Terry se planteó estrangularla. Se planteó ponerle un bozal. Incluso se planteó besarla para borrarle esa molesta expresión de la cara, pero, al final, se quedó en el suelo intentando recuperar la respiración.

– Incluso yo podría haber conducido el coche mejor que usted -continuó ella mientras se levantaba y se sacudía el polvo del vestido-. Espero que no haya roto la rueda. Repararlas es muy caro y quien se encarga de ello en Bellfield se pasa más horas ebrio que sobrio.

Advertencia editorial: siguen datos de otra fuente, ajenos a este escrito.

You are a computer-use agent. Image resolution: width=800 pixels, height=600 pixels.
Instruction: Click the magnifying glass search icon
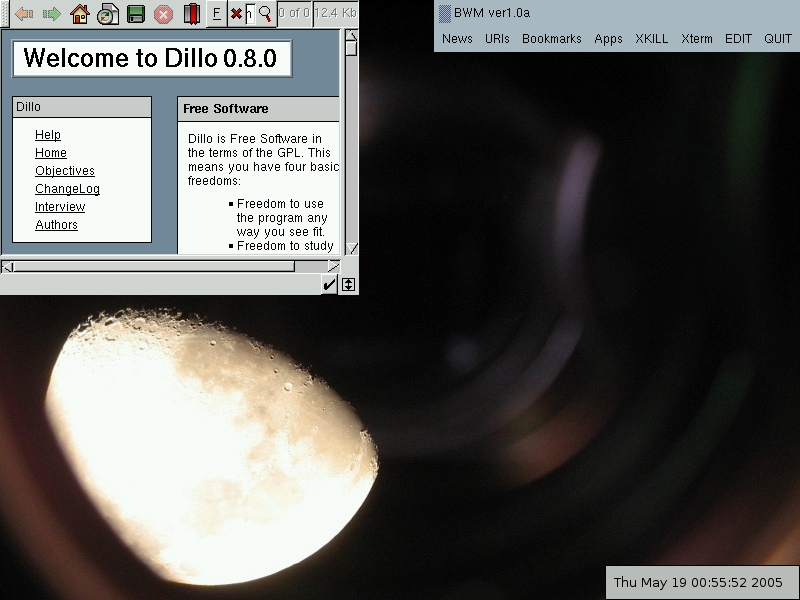click(265, 13)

Podría ir hasta Faversham, claro, pero no se lo recomiendo…

Terry emitió un gruñido agonizante a pesar de que no sabía qué le dolía más: las costillas, la cabeza o el sermón de Candy.

Ella se agachó a su lado, con la preocupación reflejada en la cara.

– No está herido, ¿verdad?

Él consiguió separar los labios y enseñar los dientes, aunque sólo el más optimista del mundo hubiera descrito aquello como una sonrisa.

– Estoy mejor que nunca -dijo con voz ronca.

– ¡Está herido! -exclamó Candy.

– No demasiado -consiguió decir él-. Sólo las costillas, la espalda y el… -empezó a toser.

– Madre mía -dijo ella-. Lo siento mucho. ¿Le he cortado la respiración cuando he caído encima de usted?

– Me la ha cortado hasta dentro de unos años.

Candy frunció el ceño mientras le tocaba la frente con la mano.

– Su voz no pinta nada bien. ¿Tiene fiebre?

– Por Dios, Candice, no tengo fiebre.

Ella apartó la mano y murmuró:

– Al menos, no ha perdido su amplio y variado vocabulario.

Con la voz emergiendo en forma de doloroso suspiro, Terry dijo:

– ¿Por qué siempre que estoy cerca de usted acabo lesionado?

– ¡Cuidado con lo que dice! -exclamó Candy-. No ha sido culpa mía. Yo no conducía. Y le aseguro que no tuve nada que ver con que se cayera de un árbol.

Terry no se molestó en responder. El único sonido que emitió fue un gemido cuando intentó incorporarse.

– Al menos, deje que le mire las heridas -dijo ella.

Él le lanzó una mirada de reojo que olía a sarcasmo.

– ¡Perfecto! -gritó ella, al tiempo que se levantaba y agitaba los brazos en el aire-. Cuídese usted mismo, entonces. Espero que la vuelta a casa sea maravillosa. ¿Qué son? ¿Diez, quince kilómetros?